My goal is to parse an html file retrieved with Invoke-WebRequest. If possible I'd like to avoid any external libraries.

我面临的问题是,Invoke-WebRequest返回的是BasicHtmlWebResponseObject而不是HtmlWebResponseObject

The problem I am facing is, that Invoke-WebRequest returns a BasicHtmlWebResponseObject instead of a HtmlWebResponseObject since Powershell 6. The Basic version misses the ParsedHtml property.
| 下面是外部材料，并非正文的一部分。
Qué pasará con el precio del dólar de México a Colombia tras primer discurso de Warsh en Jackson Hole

Is there a good alternative to parse html in Powershell Core 6?

我尝试使用Select-Xml,但是我的html并不完全有效(例如缺少结束标记),因此无法解析结果.

I've tried to use Select-Xml but my html is not entirely valid (e.g. a missing closing tag), hence this fails to parse the result.

我发现的另一种替代方法是使用New-Object -ComObject "HTMLFile",但是据我了解,这依赖于Internet Explorer进行解析,我想避免这种情况.

Another alternative I've found is to use New-Object -ComObject "HTMLFile" but from my understanding this relies on Internet Explorer for parsing which I'd like to avoid.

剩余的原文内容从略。